Thursday, September 06, 2001

North Avondale works to keep racial balance




By Ken Alltucker
The Cincinnati Enquirer

        When Paul Alexander returned to Greater Cincinnati from London six weeks ago, he could have lived in any town or neighborhood.

        The Harvard graduate and Procter & Gamble employee chose to move his family to North Avondale.

        ''We looked at Mason, Wyoming and Hyde Park, but our first choice was North Avondale,'' Mr. Alexander says. ''We thought it offers a great combination -- an integrated community that is close to town.''

        Mr. Alexander, who is black, will live down the street from Buffy Barton, who is white. She, too, wanted a racially mixed neighborhood, finally settling on Spring House Estates, where homes average $300,000 each. So far, seven African-Americans and three whites have bought homes.

        ''We'll have one of the more modest homes on that block,'' Mrs. Barton says. ''That's fine. It will show our children it's not the stereotype of poor black people.''

        North Avondale has worked hard to attract both blacks and whites of all income levels. There are grand Victorian mansions but also modest homes and apartments.

        Part of the neighborhood's success has been a vigilant North Avondale Neighborhood Association, whose motto is ''A successfully integrated neighborhood.''

        The neighborhood group was founded 41 years ago to combat the practice of ''blockbusting'' that stoked whites' fears about a large influx of blacks.

-- Your tasks --
**A)** In the article on North Avondale, what is the motto of the North Avondale Neighborhood Association?
**B)** Update the portion of the article on North Avondale starting at "When Paul Alexander" and ending at "have bought homes." by replacing "six weeks" with "two months", and write that portion out in full.

Entries for locating text and elements

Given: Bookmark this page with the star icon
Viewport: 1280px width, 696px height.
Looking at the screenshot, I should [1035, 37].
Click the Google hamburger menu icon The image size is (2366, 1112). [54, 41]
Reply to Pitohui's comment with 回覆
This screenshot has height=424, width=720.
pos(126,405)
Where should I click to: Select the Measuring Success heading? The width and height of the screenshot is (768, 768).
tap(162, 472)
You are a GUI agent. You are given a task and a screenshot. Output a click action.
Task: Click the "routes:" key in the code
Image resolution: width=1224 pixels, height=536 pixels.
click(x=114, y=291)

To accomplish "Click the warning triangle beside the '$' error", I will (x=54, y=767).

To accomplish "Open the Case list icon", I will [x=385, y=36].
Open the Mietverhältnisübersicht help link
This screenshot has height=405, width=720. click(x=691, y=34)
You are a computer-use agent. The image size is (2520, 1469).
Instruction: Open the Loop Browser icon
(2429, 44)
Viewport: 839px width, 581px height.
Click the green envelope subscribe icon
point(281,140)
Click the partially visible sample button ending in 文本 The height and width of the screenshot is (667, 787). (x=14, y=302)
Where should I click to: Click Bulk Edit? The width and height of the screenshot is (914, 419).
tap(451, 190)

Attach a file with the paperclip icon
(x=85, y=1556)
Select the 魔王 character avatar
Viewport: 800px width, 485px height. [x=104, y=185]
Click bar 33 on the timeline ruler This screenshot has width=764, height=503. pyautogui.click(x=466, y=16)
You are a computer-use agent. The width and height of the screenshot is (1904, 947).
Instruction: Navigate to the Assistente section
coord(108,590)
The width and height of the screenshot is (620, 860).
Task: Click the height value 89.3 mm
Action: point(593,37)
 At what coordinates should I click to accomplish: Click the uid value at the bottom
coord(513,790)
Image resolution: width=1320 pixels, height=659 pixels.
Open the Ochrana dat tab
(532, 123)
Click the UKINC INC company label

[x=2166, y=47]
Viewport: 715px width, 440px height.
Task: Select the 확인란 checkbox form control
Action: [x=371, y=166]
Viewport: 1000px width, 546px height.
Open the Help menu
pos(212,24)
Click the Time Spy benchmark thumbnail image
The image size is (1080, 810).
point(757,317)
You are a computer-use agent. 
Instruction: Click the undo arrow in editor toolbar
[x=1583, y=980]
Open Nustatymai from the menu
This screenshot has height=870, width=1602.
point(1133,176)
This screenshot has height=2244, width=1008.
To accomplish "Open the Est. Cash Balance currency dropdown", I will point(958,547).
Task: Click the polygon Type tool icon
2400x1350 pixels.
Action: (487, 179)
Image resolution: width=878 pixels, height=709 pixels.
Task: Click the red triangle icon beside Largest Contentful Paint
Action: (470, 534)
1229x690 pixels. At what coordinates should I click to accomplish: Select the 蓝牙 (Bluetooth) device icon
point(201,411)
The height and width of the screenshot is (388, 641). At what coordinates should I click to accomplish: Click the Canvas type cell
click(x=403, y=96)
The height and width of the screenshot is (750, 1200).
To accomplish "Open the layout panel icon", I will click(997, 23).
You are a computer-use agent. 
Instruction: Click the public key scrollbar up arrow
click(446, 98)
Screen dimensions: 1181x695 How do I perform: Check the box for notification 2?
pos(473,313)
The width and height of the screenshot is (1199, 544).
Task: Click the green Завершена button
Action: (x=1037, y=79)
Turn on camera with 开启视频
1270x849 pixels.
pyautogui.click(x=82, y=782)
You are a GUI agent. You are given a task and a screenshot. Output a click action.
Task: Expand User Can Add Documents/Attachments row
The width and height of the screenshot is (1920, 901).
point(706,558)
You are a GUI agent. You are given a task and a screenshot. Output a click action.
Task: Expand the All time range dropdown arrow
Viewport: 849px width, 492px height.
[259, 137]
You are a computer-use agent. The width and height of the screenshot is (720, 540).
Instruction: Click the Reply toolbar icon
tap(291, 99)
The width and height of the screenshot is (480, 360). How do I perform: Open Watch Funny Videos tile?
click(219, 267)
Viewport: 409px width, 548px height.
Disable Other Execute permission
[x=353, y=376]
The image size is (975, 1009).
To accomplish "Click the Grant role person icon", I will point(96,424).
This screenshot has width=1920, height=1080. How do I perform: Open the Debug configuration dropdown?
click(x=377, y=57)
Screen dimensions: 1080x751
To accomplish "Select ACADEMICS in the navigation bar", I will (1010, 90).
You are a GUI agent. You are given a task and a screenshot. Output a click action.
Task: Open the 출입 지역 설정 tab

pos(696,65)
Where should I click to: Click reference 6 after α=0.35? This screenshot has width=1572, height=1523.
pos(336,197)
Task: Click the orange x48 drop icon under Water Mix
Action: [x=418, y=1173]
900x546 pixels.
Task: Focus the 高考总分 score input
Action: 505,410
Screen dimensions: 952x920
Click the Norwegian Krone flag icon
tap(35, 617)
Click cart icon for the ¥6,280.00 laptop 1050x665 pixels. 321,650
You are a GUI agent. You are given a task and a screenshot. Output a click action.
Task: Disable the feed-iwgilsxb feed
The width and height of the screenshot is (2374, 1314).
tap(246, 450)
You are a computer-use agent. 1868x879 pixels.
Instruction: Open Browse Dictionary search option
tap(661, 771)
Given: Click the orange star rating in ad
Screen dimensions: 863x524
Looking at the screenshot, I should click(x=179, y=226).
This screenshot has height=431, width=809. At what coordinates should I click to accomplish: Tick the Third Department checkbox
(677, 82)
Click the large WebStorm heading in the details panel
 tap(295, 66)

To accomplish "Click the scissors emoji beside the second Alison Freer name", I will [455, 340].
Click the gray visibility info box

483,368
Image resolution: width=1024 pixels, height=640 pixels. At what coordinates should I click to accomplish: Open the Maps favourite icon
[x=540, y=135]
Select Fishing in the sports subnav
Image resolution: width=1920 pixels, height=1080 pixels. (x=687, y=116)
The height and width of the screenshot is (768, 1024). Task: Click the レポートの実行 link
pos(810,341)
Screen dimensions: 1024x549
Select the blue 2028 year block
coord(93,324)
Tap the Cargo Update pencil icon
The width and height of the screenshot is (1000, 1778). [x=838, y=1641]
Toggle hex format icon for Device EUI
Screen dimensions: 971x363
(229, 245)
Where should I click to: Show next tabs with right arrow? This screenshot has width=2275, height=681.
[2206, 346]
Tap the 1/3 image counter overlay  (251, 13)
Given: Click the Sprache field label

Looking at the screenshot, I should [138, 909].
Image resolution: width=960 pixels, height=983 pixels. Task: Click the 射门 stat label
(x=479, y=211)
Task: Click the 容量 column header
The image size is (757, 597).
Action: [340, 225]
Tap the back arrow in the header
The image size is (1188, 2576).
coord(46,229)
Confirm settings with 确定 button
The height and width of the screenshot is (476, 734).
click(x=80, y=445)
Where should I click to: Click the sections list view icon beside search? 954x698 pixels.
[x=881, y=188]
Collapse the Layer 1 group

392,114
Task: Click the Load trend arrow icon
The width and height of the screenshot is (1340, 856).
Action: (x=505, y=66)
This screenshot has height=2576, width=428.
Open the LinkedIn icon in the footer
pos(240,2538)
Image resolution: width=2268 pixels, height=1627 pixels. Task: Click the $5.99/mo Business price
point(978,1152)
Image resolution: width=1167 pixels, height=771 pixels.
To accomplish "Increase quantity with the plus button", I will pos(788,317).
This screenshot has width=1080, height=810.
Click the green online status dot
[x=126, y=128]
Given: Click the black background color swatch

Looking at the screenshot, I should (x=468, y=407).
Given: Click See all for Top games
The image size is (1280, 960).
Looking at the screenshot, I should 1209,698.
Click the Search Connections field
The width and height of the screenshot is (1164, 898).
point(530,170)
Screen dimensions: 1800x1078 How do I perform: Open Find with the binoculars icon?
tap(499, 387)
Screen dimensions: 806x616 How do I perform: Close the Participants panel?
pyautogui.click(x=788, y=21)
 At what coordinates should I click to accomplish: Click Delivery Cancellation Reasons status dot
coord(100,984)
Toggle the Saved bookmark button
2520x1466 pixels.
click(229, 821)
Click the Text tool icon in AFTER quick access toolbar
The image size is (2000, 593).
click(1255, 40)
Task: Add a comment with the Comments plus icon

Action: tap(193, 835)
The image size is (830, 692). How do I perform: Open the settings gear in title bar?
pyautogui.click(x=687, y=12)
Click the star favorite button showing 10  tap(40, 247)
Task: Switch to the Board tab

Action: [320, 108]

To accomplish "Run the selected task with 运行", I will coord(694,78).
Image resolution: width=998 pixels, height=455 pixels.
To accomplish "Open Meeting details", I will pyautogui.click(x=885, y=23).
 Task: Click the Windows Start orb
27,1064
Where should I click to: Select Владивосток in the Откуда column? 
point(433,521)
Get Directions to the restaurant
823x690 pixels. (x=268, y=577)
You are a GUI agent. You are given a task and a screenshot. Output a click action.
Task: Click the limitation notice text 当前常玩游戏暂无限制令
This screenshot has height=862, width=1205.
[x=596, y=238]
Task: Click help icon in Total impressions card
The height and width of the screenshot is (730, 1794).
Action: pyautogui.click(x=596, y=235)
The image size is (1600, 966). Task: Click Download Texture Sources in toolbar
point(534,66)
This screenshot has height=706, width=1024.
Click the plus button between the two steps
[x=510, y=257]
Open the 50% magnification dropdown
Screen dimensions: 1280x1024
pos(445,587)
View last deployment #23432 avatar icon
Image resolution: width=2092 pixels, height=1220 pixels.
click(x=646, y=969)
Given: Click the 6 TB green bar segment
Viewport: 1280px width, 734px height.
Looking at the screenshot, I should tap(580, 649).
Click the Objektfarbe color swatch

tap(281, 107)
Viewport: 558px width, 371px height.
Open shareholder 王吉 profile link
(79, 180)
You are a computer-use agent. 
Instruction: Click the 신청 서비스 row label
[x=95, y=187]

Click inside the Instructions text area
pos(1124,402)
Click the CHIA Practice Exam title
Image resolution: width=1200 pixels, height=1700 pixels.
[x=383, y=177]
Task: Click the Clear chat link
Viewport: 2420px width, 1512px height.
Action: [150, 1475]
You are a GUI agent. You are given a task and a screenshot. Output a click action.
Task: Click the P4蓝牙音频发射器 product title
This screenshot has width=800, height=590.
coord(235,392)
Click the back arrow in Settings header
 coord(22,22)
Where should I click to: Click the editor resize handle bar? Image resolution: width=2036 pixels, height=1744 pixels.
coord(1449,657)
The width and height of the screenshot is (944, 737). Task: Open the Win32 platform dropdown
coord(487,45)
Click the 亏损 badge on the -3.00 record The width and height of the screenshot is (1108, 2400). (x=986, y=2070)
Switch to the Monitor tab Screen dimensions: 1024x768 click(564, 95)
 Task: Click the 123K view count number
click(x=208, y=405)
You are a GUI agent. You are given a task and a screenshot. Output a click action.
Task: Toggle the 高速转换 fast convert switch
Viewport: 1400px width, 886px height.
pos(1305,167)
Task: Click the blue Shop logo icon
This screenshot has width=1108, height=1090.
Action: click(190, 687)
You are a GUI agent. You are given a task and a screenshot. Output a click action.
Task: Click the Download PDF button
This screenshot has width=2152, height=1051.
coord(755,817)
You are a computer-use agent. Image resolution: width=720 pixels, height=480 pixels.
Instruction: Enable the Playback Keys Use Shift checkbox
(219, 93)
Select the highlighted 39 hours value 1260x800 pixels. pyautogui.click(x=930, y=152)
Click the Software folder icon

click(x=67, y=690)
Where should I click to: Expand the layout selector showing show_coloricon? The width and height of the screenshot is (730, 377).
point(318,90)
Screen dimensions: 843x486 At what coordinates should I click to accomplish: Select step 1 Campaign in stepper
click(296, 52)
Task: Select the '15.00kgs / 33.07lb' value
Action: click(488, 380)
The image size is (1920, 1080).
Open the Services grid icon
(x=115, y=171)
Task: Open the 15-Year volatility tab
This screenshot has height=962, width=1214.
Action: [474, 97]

-- Full solutions --
**A)** "A successfully integrated neighborhood."

**B)**
When Paul Alexander returned to Greater Cincinnati from London two months ago, he could have lived in any town or neighborhood.

        The Harvard graduate and Procter & Gamble employee chose to move his family to North Avondale.

        ''We looked at Mason, Wyoming and Hyde Park, but our first choice was North Avondale,'' Mr. Alexander says. ''We thought it offers a great combination -- an integrated community that is close to town.''

        Mr. Alexander, who is black, will live down the street from Buffy Barton, who is white. She, too, wanted a racially mixed neighborhood, finally settling on Spring House Estates, where homes average $300,000 each. So far, seven African-Americans and three whites have bought homes.